No era solo decoración. Era una declaración. Cada cambio era una forma de decir: aquí ya no mandas tú. Mientras supervisaba los ajustes, sentí que algo en mí también se acomodaba. Como si al limpiar la casa, también estuviera despejando mi propia historia. Ya no era la hija que huía. Era la mujer que volvía. Que tomaba el control. Que convertía el dolor en estructura.
Y aunque Julia aún rondaba como una sombra, ya no tenía dónde esconderse.
Contraté a un médico de cabecera a tiempo completo. No podía permitirme más errores, ni más omisiones. Necesitaba a alguien que estuviera aquí, día y noche, para monitorear a papá, para asegurarse de que cada medicina fuera tomada en su momento, cada chequeo realizado con precisión, cada síntoma observado con atención quirúrgica.

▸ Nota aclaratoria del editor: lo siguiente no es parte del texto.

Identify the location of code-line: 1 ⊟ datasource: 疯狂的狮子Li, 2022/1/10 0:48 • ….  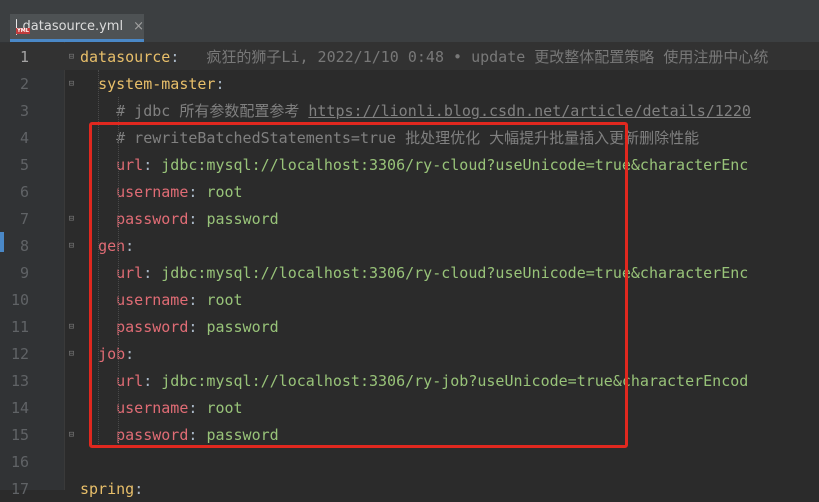
(410, 56).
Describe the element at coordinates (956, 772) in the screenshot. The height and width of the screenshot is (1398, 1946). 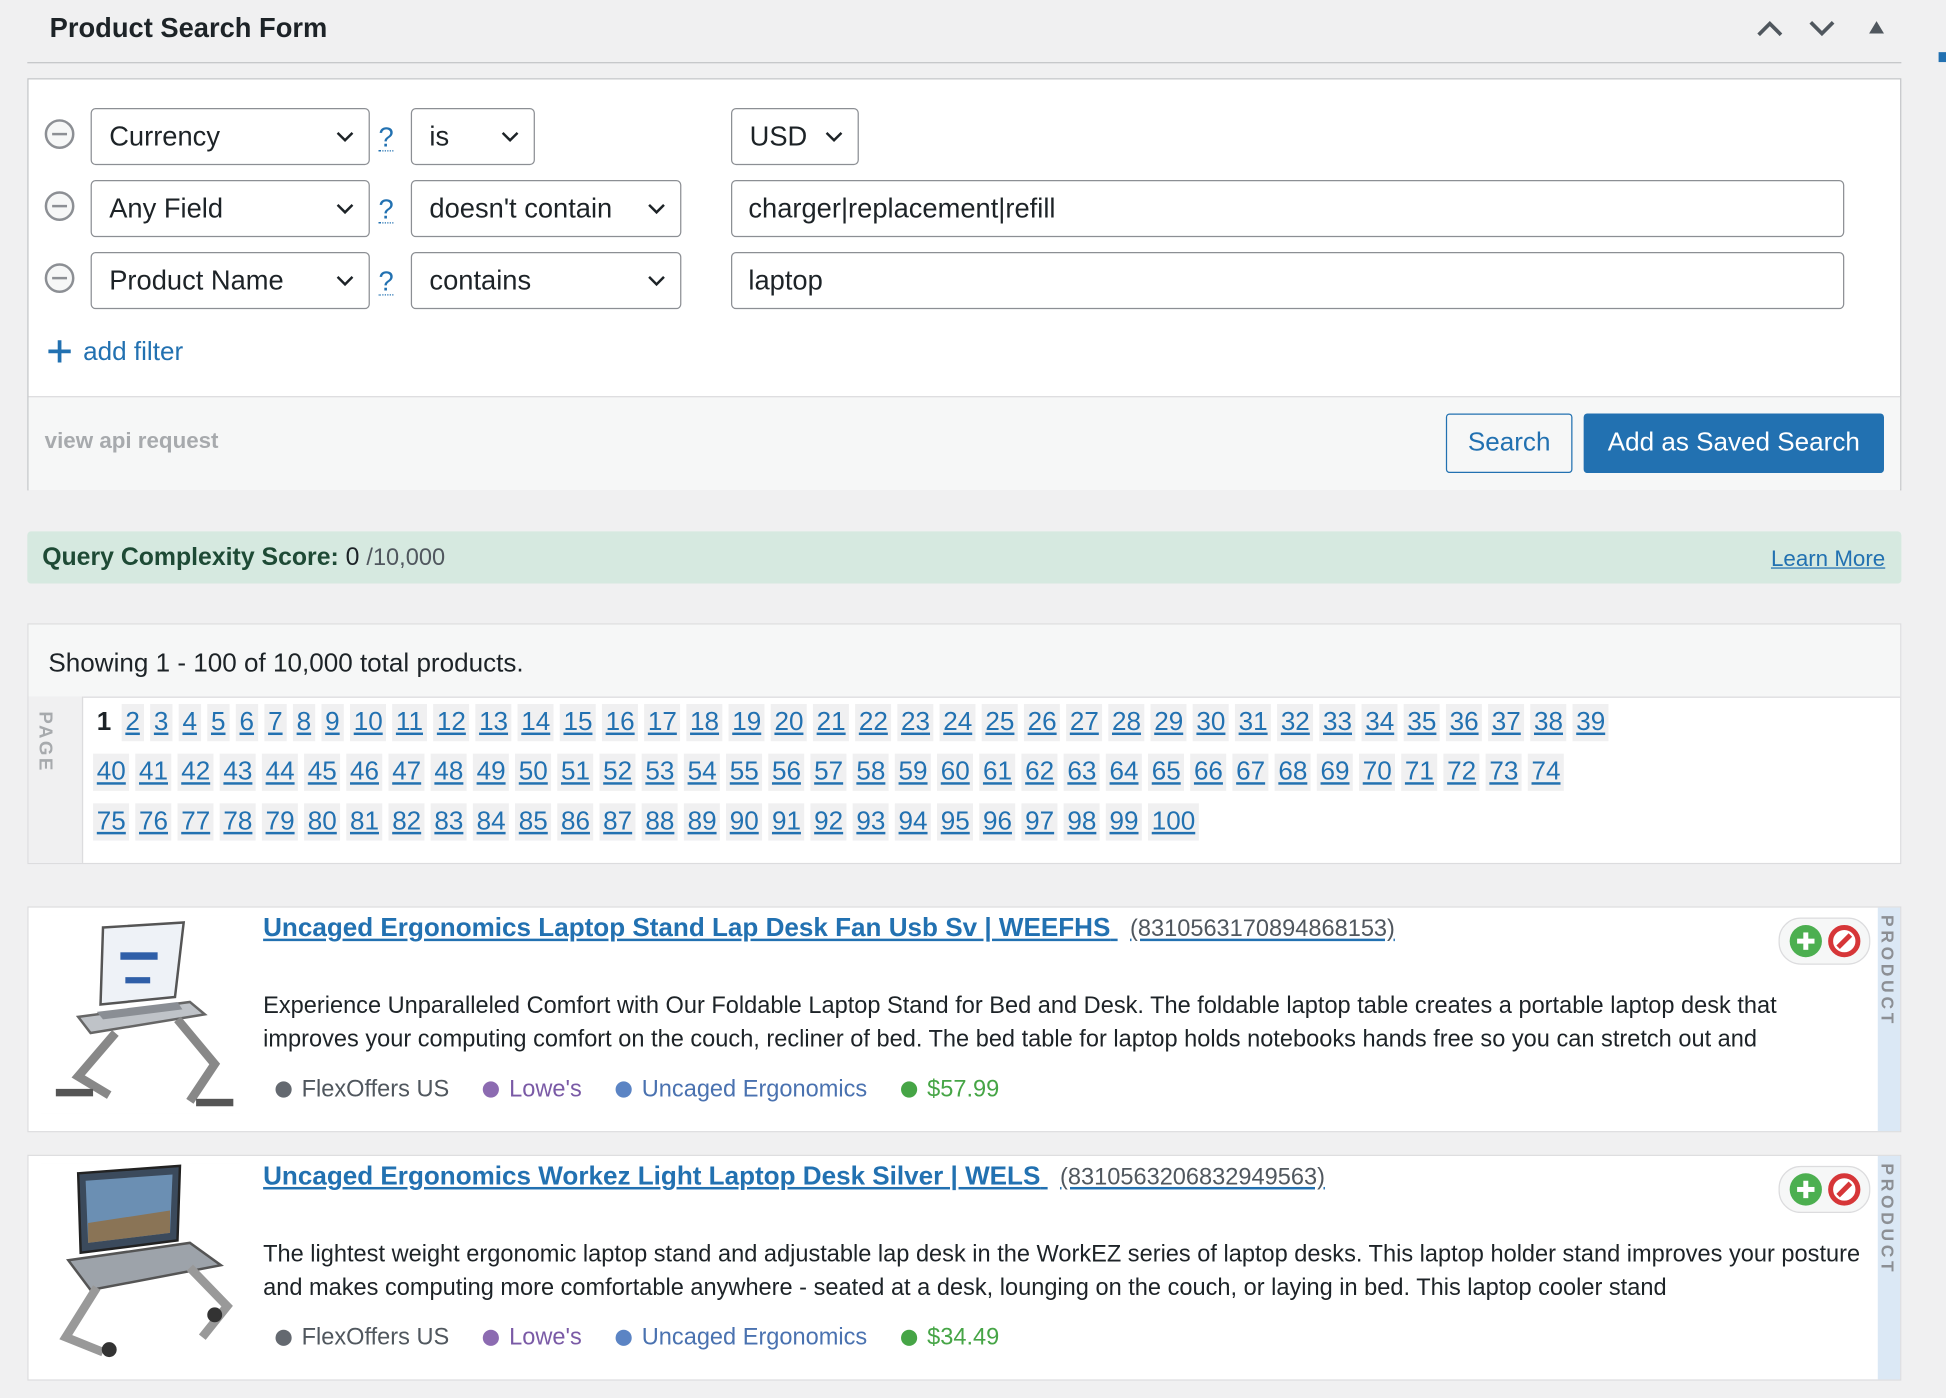
I see `page-link: 60` at that location.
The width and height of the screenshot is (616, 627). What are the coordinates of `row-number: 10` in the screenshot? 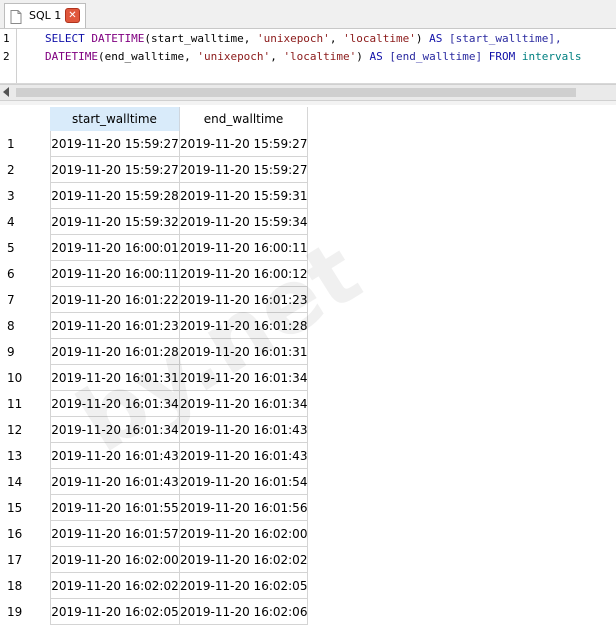 It's located at (14, 378).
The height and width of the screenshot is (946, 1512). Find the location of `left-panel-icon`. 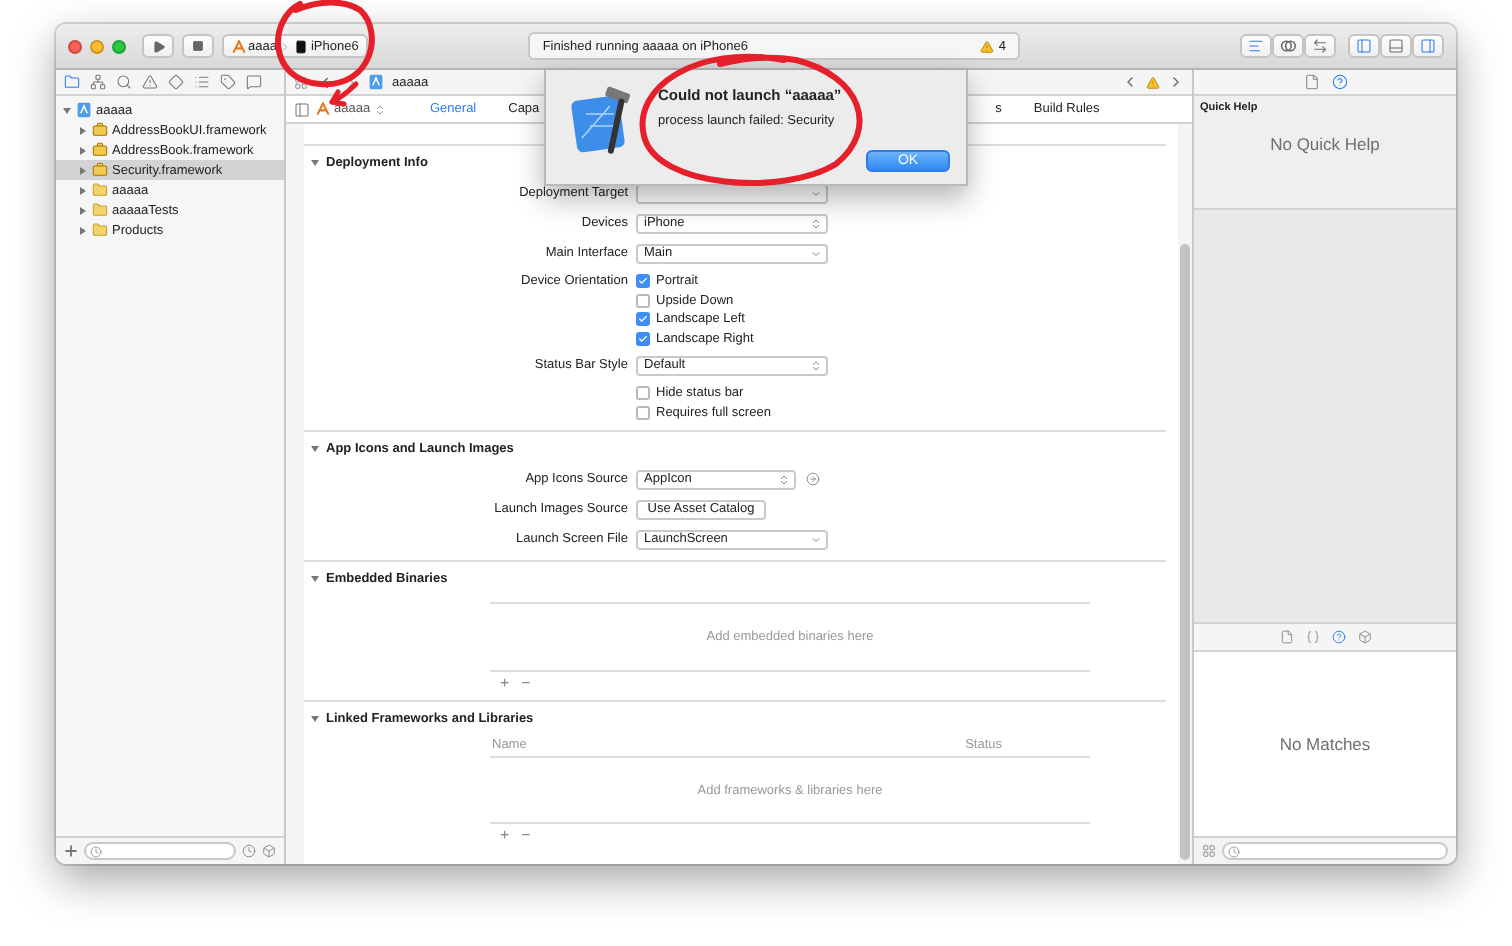

left-panel-icon is located at coordinates (1364, 46).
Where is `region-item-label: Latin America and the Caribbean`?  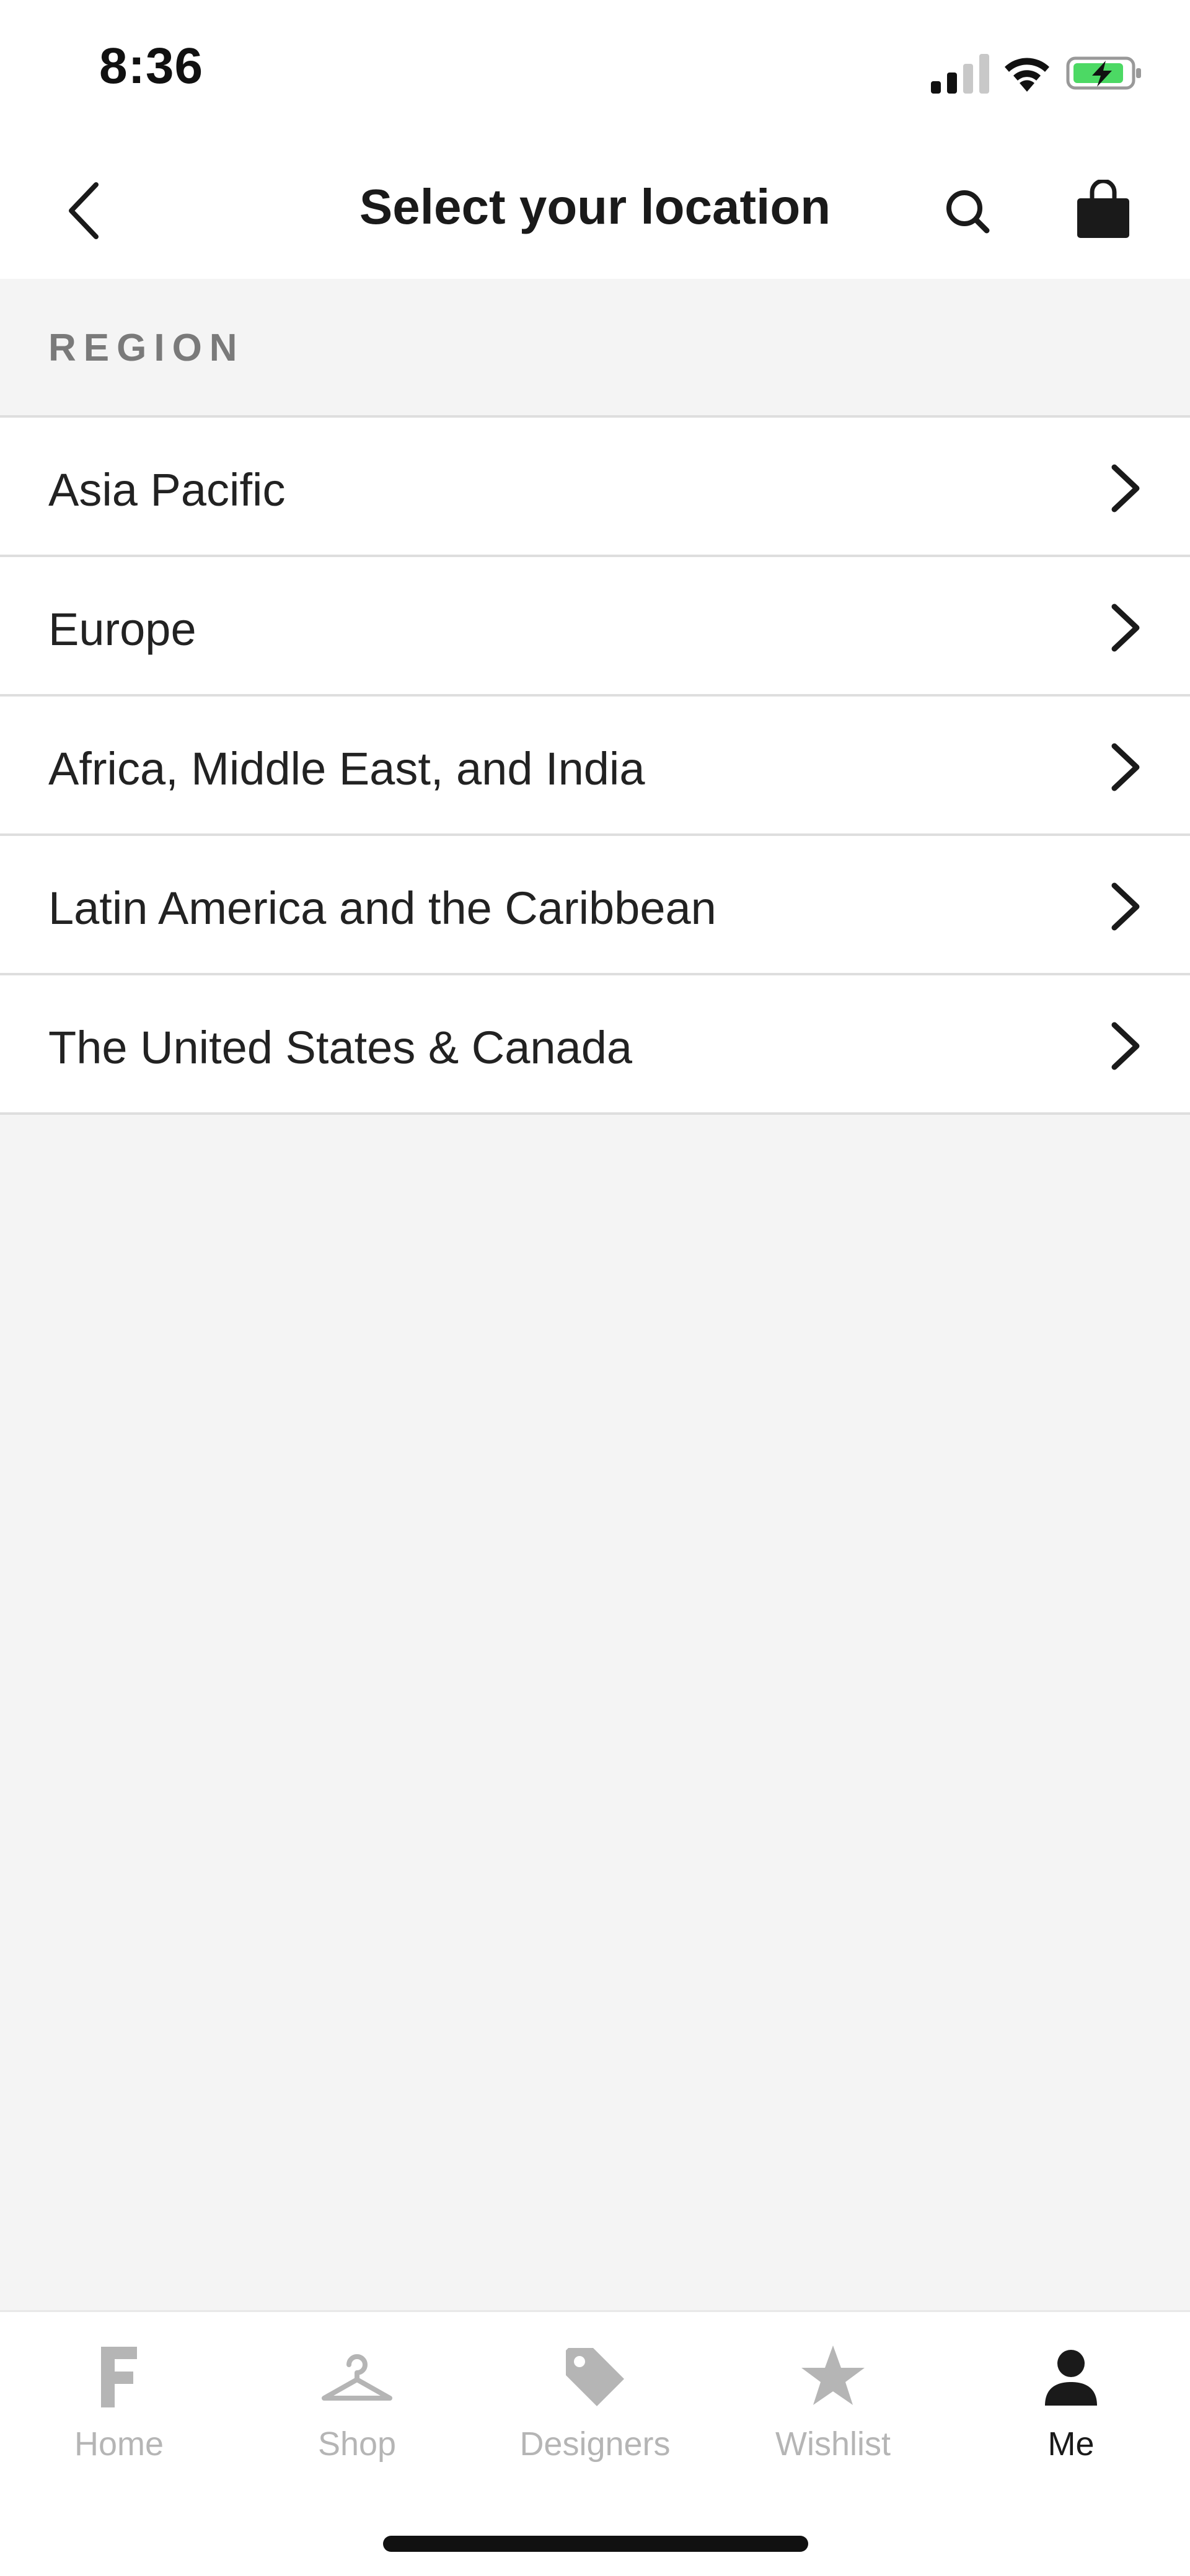
region-item-label: Latin America and the Caribbean is located at coordinates (382, 908).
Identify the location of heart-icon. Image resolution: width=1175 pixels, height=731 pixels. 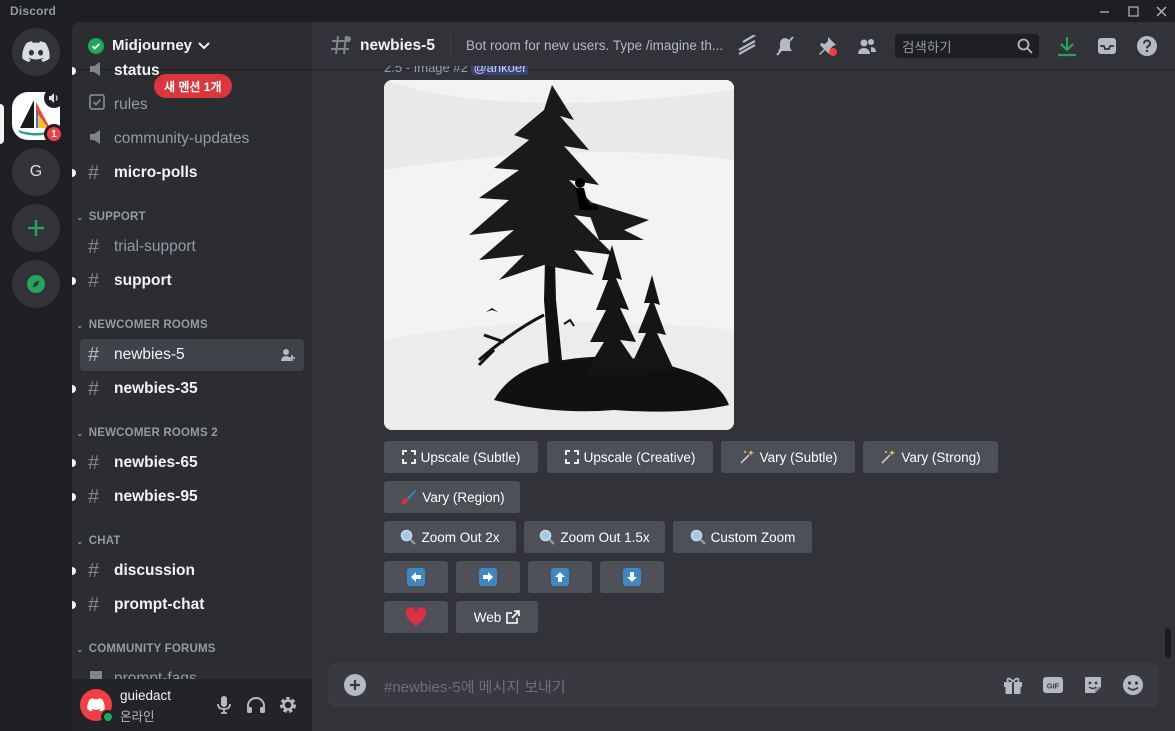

El doctor era un hombre de barba blanca, ojos cansados pero atentos, y una voz pausada que transmitía experiencia. Su presencia imponía respeto, pero también serenidad. Cuando le mostré el listado de medicamentos y el historial de lo sucedido, no hizo preguntas innecesarias. Asintió con gravedad, entendiendo sin necesidad de muchas palabras que mi prioridad absoluta era la seguridad de mi padre.
Desde ese momento, su presencia en la casa se convirtió en un escudo. Una barrera irrompible contra la negligencia, contra el descuido, contra la maldad disfrazada de rutina.
Cada mañana revisaba los signos vitales, anotaba observaciones, ajustaba dosis si era necesario. Me informaba con claridad, sin adornos, sin evasivas. Y yo, por primera vez en semanas, sentí que podía respirar. ¡Qué papá estaba en buenas manos!
El doctor no solo cuidaba el cuerpo de mi padre. También cuidaba mi paz. Y eso, en medio de todo, era invaluable.
Pero sabía que un doctor no era suficiente. Necesitaba a alguien de tiempo completo, una persona que viviera y respirara el bienestar de mi padre. No una niñera cualquiera, no. Necesitaba un guardián.